On Thursday, November 17, the Banco de Mexico raised the key rate by 50 basis points, bringing the benchmark interest rates to 5.25% in a widely expected move.
Banco de México Interest rates: 5.25%, Nov 2016
Banco de México said in its statement said, “In the weeks following our last monetary policy decision, the global economic backdrop turned more complex, as a consequence of the electoral process in the United States, among other factors.”
The central bank did not rule out further cuts with the central bank chief, Agustin Carstens saying that rates could be hiked again before the end of 2016, but noted that the central bank does not want to see borrowing costs increase as well.
“You need to apply medicine, but you don’t want to cause an overdose,” the central bank chief said. “What we’re trying to do is reach a balance, which is not easy.”
Some economists were expecting to see a bigger rate hike to the tune of 75 basis points, which is being seen as a reason for the selloff in the peso following the disappointment. The peso closed last week nearly 1 percent lower against the U.S dollar at 20.63.
Forecast for the Mexican peso? It’s anyone’s guess!
Analysts remain clueless on the peso’s forecasts. Societe Generale expects the peso to fall further to 23 against the dollar while Barclays expects the peso to remain steady near 21 – 21.50 over the next 12-month period.

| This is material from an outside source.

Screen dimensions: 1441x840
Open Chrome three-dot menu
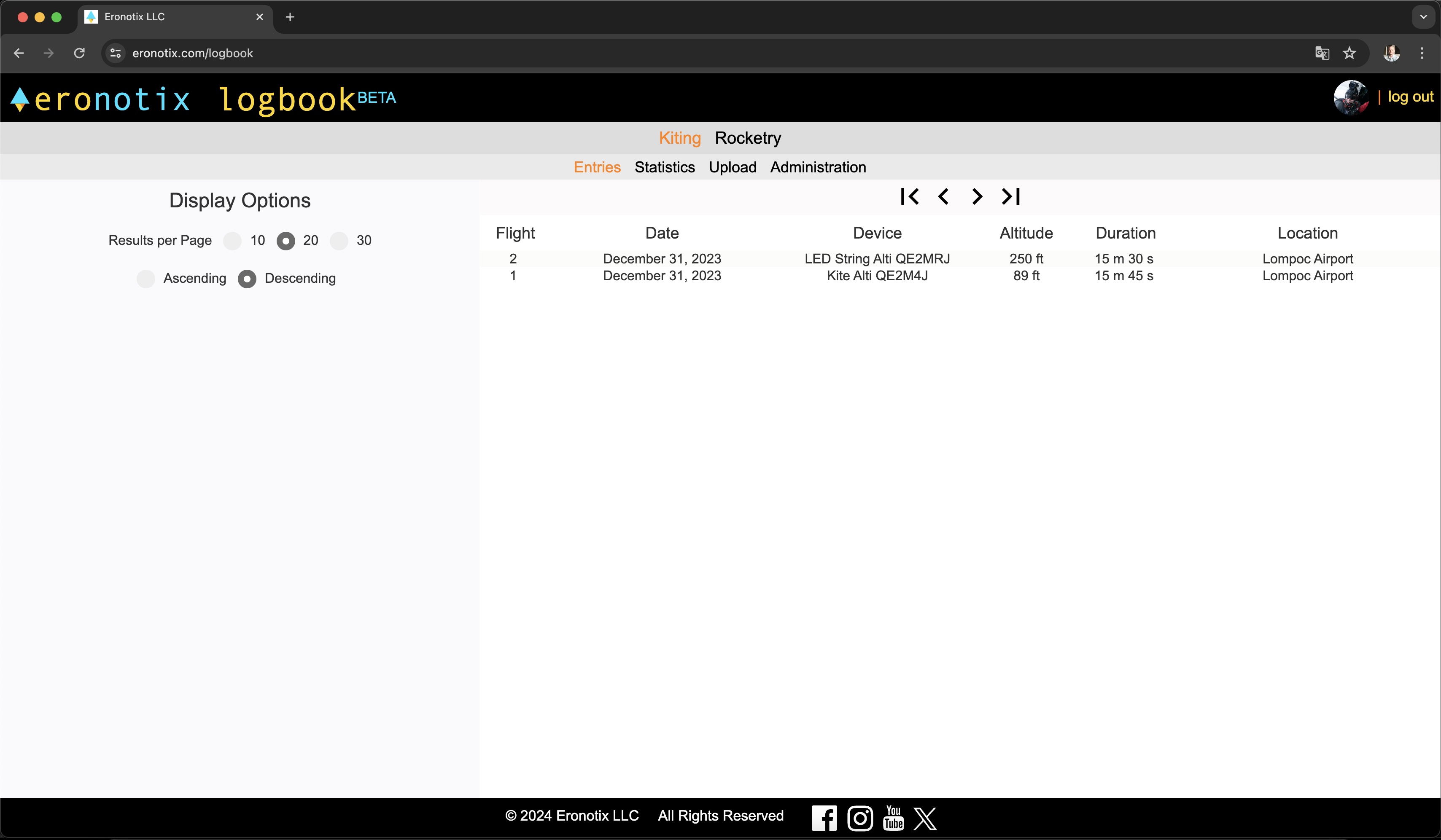1422,53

While the forecasts for the peso might be divided, many agree that eventually the President-elect, Trump will likely to have the final say. Some political analysts expect Trump to soften his stand on immigration and the Mexican border which could see the peso eventually make up the losses against the U.S dollar. But if Trump pushes on with his agenda, “it will be bad for Mexico. I wouldn’t want to guess where this is going. We don’t own any pesos,” says James Barrineau, co-head of emerging market debt at Schroders in New York.
Central banks struggle to find ways to manage currencies and bond yields
It isn’t just the Mexican peso that has been bearing the brunt of a strong US dollar. The broad reaction to the US election outcome saw investors pile on to the US dollar which in turn is seeing most of the emerging market currencies facing the heat as well. Most notably, Asian markets have been digging deep into their policy toolkits to find ways to respond to a surging dollar.

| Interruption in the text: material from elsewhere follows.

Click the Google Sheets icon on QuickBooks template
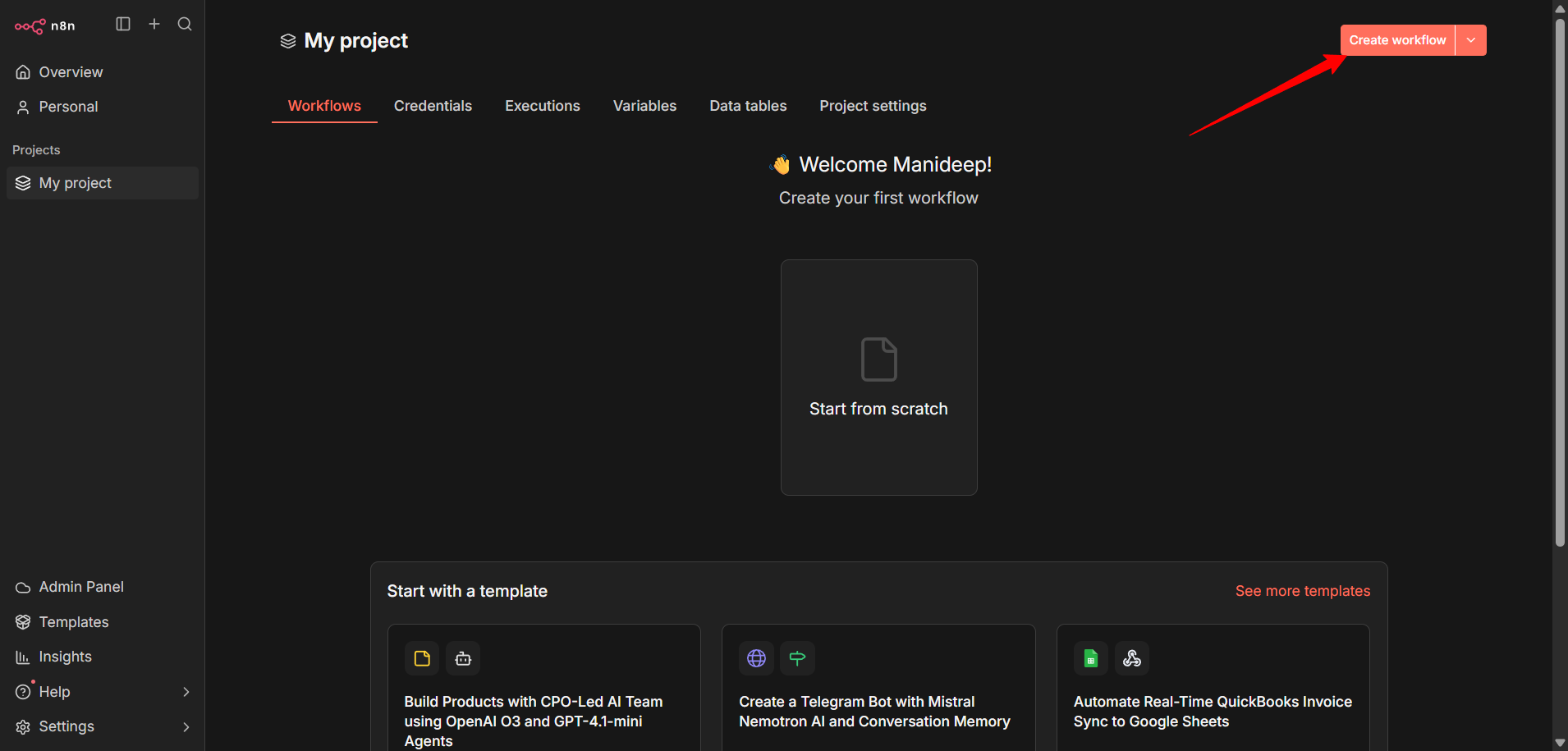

Emerging Market Currencies (MXN, IDR, MYR) and CNY, JPY
Countries such as Indonesia and Malaysia have been battling the weaker currency by taking measures such as direct intervention and clamping down on offshore futures markets. “Usually we step in by market intervention, and market intervention provides liquidity, and we are doing that right now,” Bank Negara Assistant Governor Adnan Zaylani Mohamad Zahid said in a closed-door meeting.
In Japan, it was a different story. While officials welcomed the weaker yen which could be seen as a boost for exporters and bringing home inflationary pressure, the central bank has been trying to pin down the rising yield in bonds. Last week, the BoJ sent clear signals that it would not tolerate rising yields on the two and five years JGB’s.
China was also not too far away from attempting to manage the yuan by setting the reference rate to the US dollar lower for the past eleven days by utilizing the state-owned banks to act on behalf of the PBoC. On Friday, the dollar-yuan rate closed at 6.8912 which was the lowest closing since June 2008.